また「極秘捜査のため口外しないように」と言い、メールで秘密保持契約と書かれた書類が送られてきた。
メールの送信元は「大阪110」。
機密漏えいすると罪に問われることや、大阪府警法務担当などと書かれていた。
入金後、警察に相談して気づく
こうしたやりとりで女性は相手を信用してしまい、11万円分のビットコインを購入して入金。
さらに、その後も男からの要求があり、103万円分も追加購入して入金。
被害に遭った女性:
「ずっと信じ切ったままで妙な安心感がずっとあって、この人の言う通りにしていたら大丈夫だみたいな変に信頼をおいてしまって。(今思えば)気が動転してしまっていたなと思います」
入金後も不安な気持ちがあった女性は、2日後の朝、警察に相談。詐欺被害に気づいた。
被害に遭った女性:
「ただただ悲しかったです。あんなに親身になってくれていた人たちが、うそをついていたんだってすごく悲しかった。学校の学費の支払いのために貯めてたお金だったので、学校は考えなきゃねって話になっているので、そのために貯めていたお金なのにハアーというのはあります。できればお金返ってきてほしいし、捕まる方向でいってほしいけど、難しいところもあるんだろうなと思って」
20~40代の被害が半数
県警によると、ニセ警察詐欺の被害は20代から40代が半数を占めるなど、若い世代にも広がっている。

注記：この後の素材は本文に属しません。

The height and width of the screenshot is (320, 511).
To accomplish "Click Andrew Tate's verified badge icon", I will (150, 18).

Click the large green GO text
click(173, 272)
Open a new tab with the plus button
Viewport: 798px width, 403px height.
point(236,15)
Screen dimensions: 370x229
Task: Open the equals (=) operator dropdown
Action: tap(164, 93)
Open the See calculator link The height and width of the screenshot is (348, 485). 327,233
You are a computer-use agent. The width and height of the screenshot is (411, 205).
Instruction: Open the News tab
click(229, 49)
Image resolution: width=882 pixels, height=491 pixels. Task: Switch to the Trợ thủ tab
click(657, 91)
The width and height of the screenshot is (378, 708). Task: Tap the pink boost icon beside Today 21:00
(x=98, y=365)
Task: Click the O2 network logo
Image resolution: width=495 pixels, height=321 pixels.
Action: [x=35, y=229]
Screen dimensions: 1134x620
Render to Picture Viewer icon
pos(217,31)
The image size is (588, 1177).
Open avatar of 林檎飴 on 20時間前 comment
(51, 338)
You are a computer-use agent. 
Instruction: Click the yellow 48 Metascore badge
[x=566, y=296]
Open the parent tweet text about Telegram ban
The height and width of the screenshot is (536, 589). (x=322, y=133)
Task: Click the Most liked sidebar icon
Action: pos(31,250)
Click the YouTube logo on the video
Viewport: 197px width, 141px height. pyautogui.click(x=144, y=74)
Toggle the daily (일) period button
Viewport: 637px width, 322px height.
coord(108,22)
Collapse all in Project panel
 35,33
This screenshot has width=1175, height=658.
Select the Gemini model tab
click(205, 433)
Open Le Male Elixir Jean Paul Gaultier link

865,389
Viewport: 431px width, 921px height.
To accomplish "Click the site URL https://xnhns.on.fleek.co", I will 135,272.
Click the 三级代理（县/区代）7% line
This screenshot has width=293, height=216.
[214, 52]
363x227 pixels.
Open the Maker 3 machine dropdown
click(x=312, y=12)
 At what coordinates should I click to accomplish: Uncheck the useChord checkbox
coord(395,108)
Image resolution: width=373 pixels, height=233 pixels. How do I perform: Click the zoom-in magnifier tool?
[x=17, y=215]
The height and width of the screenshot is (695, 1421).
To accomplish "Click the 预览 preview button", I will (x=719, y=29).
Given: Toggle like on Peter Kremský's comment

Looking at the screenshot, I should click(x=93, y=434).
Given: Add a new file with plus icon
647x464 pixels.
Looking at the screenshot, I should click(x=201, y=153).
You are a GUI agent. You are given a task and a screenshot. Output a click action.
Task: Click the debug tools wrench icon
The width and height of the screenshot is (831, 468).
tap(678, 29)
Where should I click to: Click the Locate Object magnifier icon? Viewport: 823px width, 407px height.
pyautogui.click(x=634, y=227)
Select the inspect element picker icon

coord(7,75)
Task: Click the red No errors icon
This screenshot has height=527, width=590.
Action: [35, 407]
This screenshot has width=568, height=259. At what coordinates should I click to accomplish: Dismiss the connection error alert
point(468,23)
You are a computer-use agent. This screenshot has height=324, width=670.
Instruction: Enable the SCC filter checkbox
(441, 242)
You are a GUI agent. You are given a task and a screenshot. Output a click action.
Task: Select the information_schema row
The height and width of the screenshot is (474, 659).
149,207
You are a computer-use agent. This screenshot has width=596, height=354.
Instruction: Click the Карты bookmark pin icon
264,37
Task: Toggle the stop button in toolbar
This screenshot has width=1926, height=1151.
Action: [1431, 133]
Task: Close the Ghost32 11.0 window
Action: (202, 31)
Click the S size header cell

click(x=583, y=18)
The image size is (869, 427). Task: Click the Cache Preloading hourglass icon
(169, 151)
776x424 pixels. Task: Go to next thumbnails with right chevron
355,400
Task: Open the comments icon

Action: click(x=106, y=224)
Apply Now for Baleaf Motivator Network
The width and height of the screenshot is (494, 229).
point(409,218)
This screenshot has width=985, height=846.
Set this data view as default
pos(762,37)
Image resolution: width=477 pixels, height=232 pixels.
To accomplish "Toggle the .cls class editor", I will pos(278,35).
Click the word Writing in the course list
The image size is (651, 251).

SNSを使って接触してくるケースや、テレビ電話などでニセの警察手帳などを見せるケースもあるという。
警察が金銭の要求をすることはない
また、自宅にニセの「逮捕状」が郵送されてくる新たな手口も確認されている。
県警総合犯罪防止対策室・大谷竜司室長:
「警察がSNSで連絡してきたり、テレビ電話を使って連絡することは絶対にありえませんし、捜査や調査の名目で金銭の要求をすることも絶対にありません」
県警は、ホームページやスマホのアプリで詐欺の手口を公開。
また、詐欺電話や国際電話をブロックする対策アプリの活用などを呼びかけている。